Arbitraje Laboral Potestativo como Final Offer Arbitration

Escrito por:

Raffo Velásquez

rvelásquez@rvmlegal.com

Resumen: El presente artículo explica cómo se ha formado y perfilado el arbitraje potestativo laboral mediante las sentencias del tribunal Constitucional, con el fin de que los trabajadores o el empleador pueden recurrir y solicitar el inicio de un arbitraje al que su contraparte deberá someterse obligatoriamente, sin necesidad de cláusula arbitral o acuerdo
previo. El sistema constitucional exige que el arbitraje laboral sea un mecanismo subsidiario ante la respuesta negativa de las negociaciones previas.

Abstract: This article explains how it was formed and shaped the Facultative Labour Arbitration optional by the judgments of the Constitutional Court, in order to that the workers or the employer may resort and request the initiation of arbitration which their counterpart must be submitted obligatorily, without previous arbitration clause or agreement. the constitutional system requires that the labor arbitration has to be an alternative mechanism to the negative response of the previous negotiations.

I. UNA HISTORIA MAL CONTADA

Un no tan joven abogado despierta inspirado a ponerse a escribir ese cuento que hace tiempo viene meditando y que le hará salir de su rutina de escritos legales. Pronto su poca cultura literaria y escasa imaginación le pasan la factura, pues el relato del abogado escritor evidencia su poca originalidad. el escenario que describe es similar al del libro “el Proceso” de Kafka y el personaje principal se parece mucho a él, un letrado que se dice procesalista y constitucionalista y, por añadidura, “arbitrólogo” (habilidades que el ego le dice que domina, pero que la sensatez y la realidad le obligan a no proclamar). Pero veamos de qué trata su historia.

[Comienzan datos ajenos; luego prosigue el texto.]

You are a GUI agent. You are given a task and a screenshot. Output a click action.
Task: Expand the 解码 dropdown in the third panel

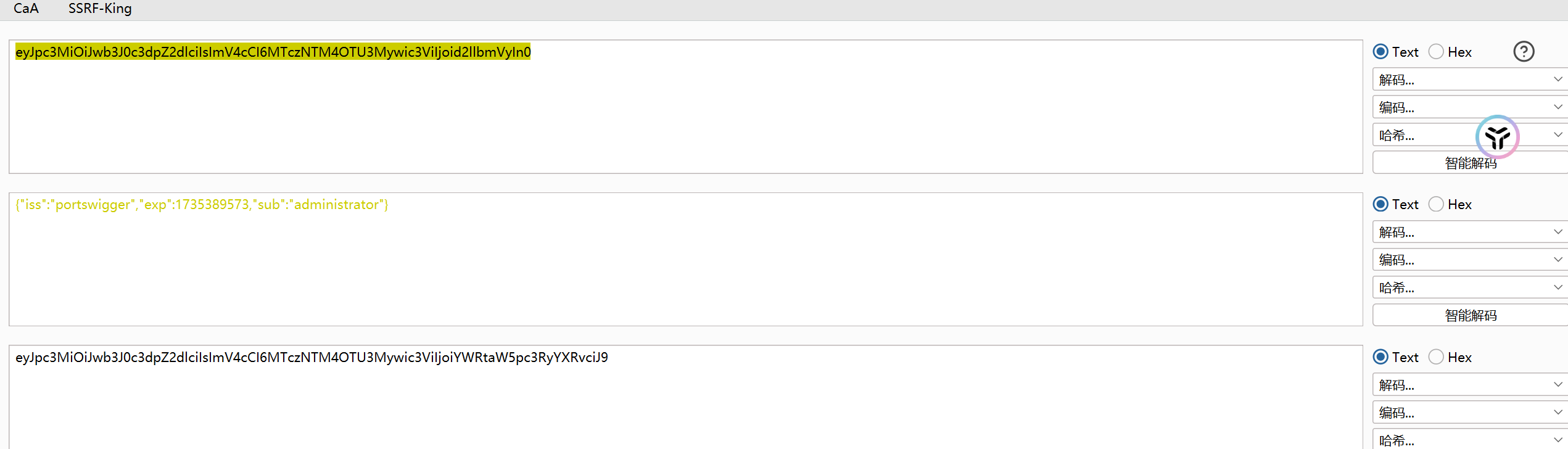click(1468, 385)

Un abogado experto ha oído de un proceso arbitral difícil de comprender para las mentes procesalistas, arbitrales y constitucionales. Desde luego, se siente especial, y confía en que el intrincado proceso al que se enfrenta no será reto para sus engañosos conocimientos jurídicos.

Lo primero que sabe es que se trata de un arbitraje obligatorio, en donde, de darse el supuesto habilitante, las partes no tienen más opciones que aceptar la competencia arbitral. Por un momento cree que el reto se acabó y que debe dar una respuesta ya acostumbrada: “La norma es inconstitucional, por lo que la controversia debe trasladarse a la vía judicial donde se solicite su inaplicación y se discuta el fondo del caso”. Luego se entera que la constitucionalidad de esa vía arbitral ha sido ratificada por el Tribunal Constitucional e incluso por organismos supranacionales. No le queda más que abordar la regulación del proceso arbitral.

Se pone a revisar la ley para averiguar qué temas se ventilan en la demanda y contestación. La respuesta que encuentra es simple a la vez que inverosímil para sus ojos ortodoxos: no hay demanda, ni contestación. esto hace que empiece a padecer una incertidumbre similar a la que experimentó cuando quiso saber si la posesión es un hecho o un derecho o, cuando trató de definir la naturaleza jurisdiccional o no del arbitraje.

Entonces, hace lo que solo las grandes mentes del Derecho pueden hacer, se pregunta por la naturaleza jurídica de ese proceso. Otra vez cree que encontró la salida, pues se dice a sí mismo: “si no hay demanda, ni contestación, entonces no hay proceso. La esencia de éste es que exista controversia o litis como diría el maestro Carnelutti. De modo que esto es cualquier cosa, menos un proceso”.

Muy poco le dura su sentimiento triunfal al notar que sí existe controversia que es decidida por un Tribunal Arbitral. De inmediato se pregunta por esa decisión, qué soluciona el proceso y cómo lo hace. La respuesta le sorprende aún más que el hecho de saber que está ante un arbitraje sin
autonomía de la voluntad. No hay demanda ni contestación, sino que cada parte debe llevar su propuesta de solución desde el inicio, el tribunal debe elegir una y descartar otra. No hay opción de un punto medio, se elige por entero una propuesta, que termina siendo el laudo, y se descarta, también por completo, la otra opción.